The new Sam Adam's Long Shot winner's brews are out. There is a Grape Pale Ale, which isn't too bad. Tastes like some of the bittering was done with the seeds and stems and a nice blast of white grape juice. Not the store bought stuff, but I'm talking the green table grapes. Try it out and make your call. We decided that the juice was added during secondary, but who knows.
 
Adding juice during secondary would require either sorbating to prevent the concentrate from fermenting and then force carbing, which is quite possible for a commercially produced beer. Like I said though, I can't force carb a 5gal batch. I need something that I can bottle condition...
 
I was looking to get the grape flavor without having a wine flavor from fermented grape. I want it to taste like beer with an essence of grape, not a mix of beer and wine.
 
That looks like it might work. A bit pricey, but hey, if he wants it that bad he can pay for it :p Thanks!!

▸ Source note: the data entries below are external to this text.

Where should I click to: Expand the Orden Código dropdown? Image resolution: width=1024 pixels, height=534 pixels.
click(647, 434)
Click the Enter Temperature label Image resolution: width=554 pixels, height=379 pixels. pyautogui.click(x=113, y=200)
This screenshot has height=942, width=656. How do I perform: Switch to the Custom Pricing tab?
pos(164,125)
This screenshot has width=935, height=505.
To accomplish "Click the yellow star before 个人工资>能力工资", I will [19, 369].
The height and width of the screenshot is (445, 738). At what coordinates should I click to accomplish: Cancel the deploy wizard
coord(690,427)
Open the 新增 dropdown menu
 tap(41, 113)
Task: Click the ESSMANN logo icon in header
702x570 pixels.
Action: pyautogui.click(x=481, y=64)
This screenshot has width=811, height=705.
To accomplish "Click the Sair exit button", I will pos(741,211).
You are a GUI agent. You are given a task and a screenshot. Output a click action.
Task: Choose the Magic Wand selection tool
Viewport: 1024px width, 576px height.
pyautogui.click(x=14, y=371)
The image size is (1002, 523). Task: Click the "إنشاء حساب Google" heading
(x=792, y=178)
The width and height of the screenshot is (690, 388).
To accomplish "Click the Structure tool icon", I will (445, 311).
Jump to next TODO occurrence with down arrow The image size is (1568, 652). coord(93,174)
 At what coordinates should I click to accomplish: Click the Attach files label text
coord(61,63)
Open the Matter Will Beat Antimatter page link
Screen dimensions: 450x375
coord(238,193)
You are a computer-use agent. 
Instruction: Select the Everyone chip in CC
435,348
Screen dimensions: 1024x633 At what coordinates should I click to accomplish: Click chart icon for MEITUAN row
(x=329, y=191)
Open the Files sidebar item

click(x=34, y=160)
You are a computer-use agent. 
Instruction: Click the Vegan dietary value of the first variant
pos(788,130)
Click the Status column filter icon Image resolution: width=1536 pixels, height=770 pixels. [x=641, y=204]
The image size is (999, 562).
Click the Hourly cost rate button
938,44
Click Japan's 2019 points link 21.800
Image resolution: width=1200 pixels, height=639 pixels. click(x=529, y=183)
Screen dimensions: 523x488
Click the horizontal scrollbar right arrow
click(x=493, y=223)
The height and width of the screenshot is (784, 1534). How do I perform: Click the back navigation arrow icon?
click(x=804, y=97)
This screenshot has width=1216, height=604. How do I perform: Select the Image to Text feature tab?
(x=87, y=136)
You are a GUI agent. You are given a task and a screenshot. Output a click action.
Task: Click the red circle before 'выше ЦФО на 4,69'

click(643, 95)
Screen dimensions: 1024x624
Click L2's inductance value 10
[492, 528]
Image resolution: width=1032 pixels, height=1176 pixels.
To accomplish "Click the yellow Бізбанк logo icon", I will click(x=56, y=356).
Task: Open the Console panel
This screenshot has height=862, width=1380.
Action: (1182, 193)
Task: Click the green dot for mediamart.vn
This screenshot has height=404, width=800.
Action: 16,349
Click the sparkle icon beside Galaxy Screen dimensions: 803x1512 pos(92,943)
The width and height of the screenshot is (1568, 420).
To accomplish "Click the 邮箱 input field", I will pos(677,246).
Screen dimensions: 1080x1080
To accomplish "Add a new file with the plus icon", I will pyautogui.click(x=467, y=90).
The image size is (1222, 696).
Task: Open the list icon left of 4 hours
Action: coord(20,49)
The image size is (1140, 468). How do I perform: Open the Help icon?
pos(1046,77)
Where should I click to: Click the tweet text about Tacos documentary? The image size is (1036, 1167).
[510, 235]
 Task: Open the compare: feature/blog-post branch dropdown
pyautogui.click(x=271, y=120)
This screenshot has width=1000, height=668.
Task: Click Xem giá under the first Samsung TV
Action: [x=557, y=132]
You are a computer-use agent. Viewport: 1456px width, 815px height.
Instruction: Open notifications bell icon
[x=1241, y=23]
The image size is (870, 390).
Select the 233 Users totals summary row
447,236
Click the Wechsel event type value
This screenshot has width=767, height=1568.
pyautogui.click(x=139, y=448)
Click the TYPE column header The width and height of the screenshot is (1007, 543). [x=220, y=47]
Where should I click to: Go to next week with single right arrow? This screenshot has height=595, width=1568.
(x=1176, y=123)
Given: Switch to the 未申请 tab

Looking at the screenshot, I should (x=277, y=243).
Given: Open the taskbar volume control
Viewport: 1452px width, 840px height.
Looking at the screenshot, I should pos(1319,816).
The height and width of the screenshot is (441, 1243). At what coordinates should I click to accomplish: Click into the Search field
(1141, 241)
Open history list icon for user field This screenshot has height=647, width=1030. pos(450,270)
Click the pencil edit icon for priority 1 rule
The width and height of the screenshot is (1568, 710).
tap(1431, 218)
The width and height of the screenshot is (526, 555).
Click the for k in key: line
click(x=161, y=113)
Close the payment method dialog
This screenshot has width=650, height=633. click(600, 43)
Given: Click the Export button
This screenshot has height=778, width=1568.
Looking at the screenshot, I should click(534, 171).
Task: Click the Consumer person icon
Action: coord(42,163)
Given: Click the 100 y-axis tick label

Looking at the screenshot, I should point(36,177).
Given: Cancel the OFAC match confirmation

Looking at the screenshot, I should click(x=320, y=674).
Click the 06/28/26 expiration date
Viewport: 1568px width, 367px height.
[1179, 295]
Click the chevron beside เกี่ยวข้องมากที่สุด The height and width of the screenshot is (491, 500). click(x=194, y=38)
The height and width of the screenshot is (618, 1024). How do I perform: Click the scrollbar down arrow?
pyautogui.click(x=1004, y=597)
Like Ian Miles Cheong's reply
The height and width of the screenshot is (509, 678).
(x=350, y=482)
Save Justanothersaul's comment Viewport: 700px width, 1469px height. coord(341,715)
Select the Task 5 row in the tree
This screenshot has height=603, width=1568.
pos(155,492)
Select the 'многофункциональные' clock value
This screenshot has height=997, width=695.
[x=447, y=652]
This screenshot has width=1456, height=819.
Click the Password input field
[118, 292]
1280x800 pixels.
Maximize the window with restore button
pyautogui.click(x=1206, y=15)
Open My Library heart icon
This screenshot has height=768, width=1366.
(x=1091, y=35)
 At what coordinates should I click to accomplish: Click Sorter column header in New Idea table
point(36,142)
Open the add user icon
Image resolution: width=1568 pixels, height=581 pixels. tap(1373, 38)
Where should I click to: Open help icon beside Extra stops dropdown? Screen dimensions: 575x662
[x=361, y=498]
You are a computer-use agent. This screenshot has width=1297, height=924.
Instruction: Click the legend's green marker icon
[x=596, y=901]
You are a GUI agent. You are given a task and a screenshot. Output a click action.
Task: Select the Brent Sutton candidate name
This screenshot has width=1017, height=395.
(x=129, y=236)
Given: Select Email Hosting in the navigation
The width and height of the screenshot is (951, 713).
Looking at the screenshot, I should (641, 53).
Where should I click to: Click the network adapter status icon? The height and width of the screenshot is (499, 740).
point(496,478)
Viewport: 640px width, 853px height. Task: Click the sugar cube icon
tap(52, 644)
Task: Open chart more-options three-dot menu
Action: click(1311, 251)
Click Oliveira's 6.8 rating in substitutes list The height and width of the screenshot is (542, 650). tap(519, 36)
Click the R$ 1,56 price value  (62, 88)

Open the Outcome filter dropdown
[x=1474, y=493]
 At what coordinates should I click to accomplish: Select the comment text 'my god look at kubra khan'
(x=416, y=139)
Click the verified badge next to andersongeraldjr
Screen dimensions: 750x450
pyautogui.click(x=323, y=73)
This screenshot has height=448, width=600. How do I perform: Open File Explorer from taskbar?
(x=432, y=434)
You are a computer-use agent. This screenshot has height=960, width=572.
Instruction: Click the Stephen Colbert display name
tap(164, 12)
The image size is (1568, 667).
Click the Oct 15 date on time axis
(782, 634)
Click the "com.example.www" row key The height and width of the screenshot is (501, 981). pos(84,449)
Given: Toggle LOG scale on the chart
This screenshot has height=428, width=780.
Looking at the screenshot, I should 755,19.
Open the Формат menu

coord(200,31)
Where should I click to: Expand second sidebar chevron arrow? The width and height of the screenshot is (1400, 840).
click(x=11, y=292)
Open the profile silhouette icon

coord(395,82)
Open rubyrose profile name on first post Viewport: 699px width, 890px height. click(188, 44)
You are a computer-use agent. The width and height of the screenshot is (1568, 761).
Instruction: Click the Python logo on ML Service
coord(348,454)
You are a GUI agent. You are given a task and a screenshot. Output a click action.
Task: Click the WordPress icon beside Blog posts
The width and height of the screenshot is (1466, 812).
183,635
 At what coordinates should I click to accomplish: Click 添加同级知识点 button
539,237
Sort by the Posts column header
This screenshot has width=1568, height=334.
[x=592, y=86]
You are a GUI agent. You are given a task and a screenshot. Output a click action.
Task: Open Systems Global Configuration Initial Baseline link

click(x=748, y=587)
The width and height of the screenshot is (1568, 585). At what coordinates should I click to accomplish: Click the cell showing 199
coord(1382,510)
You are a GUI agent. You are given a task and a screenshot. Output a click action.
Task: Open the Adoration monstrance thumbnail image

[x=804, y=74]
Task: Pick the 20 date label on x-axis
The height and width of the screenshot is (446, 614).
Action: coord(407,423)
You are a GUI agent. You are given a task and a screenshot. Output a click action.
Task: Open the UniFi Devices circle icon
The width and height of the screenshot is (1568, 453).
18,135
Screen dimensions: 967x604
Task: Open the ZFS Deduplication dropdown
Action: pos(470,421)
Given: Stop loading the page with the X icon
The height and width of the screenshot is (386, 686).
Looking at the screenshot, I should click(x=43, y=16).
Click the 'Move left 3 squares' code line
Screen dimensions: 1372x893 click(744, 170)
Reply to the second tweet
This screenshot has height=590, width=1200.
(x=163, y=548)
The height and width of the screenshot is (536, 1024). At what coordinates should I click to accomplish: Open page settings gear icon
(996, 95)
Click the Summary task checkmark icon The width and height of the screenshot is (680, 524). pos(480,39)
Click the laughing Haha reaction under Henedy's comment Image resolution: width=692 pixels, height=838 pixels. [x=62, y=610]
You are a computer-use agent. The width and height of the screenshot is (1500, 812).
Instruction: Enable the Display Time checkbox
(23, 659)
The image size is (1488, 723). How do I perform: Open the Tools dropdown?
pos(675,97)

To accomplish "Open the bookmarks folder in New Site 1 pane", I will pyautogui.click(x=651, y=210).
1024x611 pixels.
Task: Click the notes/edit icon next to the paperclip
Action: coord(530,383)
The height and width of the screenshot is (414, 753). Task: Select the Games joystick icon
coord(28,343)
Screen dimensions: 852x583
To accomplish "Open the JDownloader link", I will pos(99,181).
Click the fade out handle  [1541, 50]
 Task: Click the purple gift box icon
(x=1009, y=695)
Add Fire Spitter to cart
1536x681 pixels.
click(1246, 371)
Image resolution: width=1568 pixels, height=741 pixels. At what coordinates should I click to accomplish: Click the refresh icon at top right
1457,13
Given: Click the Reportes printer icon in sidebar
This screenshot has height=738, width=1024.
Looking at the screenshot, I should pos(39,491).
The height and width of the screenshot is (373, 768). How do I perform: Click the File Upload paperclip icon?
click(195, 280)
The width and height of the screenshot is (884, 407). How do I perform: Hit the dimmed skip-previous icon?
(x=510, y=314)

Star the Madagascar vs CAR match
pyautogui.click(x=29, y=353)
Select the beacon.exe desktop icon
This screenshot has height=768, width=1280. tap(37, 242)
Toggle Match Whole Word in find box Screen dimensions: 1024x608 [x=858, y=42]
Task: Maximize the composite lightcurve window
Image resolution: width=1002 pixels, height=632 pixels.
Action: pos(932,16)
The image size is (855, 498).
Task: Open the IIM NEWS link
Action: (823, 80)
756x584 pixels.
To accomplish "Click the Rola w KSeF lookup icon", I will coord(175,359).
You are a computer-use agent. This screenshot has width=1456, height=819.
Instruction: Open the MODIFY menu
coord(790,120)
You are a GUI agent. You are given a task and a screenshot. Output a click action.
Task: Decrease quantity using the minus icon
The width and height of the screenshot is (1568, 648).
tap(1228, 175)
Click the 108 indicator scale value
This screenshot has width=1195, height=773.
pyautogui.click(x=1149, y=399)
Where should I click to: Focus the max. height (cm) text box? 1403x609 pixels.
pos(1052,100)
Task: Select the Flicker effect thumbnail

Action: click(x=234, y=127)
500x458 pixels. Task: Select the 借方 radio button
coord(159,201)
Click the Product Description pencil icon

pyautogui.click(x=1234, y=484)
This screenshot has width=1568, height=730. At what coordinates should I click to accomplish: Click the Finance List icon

Now I just have to decide what recipe to use. Looking for something very pale and lightly hopped...
 
Grape soda extract? Not sure if it will ferment without the sugar added to it. What about diet grape soda? Not sure what effect artifical sweeteners have opn a beer. Someone here will know.
 
No artificial sweetners, can't stand them, horrible metalic aftertaste (yes, splenda too...). Not really going for the artificial grape flavor of grape soda, prefer something that actually tastes like grapes. The stuff from foodzar looks promising, just a bit pricey. I'm not paying for the stuff though, so I don't care that much...
 
Concord grape juice like Welches has a unique flavor that is recognized even after fermentation. I don't think it really tastes like you expect wine to taste.

I would suggest adding a can or 2 of 100% grape juice concentrate in the secondary of your blonde for a very distinct grape flavor. If after it ferments for a week or so it still doesn't have enough grape flavor you can add more.

That is if you want Concord grape flavor. White grapes have a quite different flavor.

Craig
 
wine made from muscatel grape is looked down on by wine snobs as tasting like grapes not wine (I like it). My if you found some grape concentrate from muscat grapes (like the one at the bottom of This page)

I think you might be able to let this ferment out and still taste grape. When the brewers of Dogfish Head brewed thier Midas Touch they used muscat juice so someones tasting notes from that might be useful. I'm curious to see what other have to say about this.
 
The BYO website has the recipe clone for the Midas Touch.

I love Midas Touch, but it hits me as a beer meets wine kinda taste. Not a beer with grape flavor.
 
As the owner of Foodzar.com, I was wondering if you ended up making this ale yet with our product, and if so how did it come out?

Oops... looks like this Reply went to the wrong post.
 
No artificial sweetners, can't stand them, horrible metalic aftertaste (yes, splenda too...). Not really going for the artificial grape flavor of grape soda, prefer something that actually tastes like grapes. The stuff from foodzar looks promising, just a bit pricey. I'm not paying for the stuff though, so I don't care that much...

As the owner of Foodzar.com I was wondering if you ended up making this ale, and if/how it came out?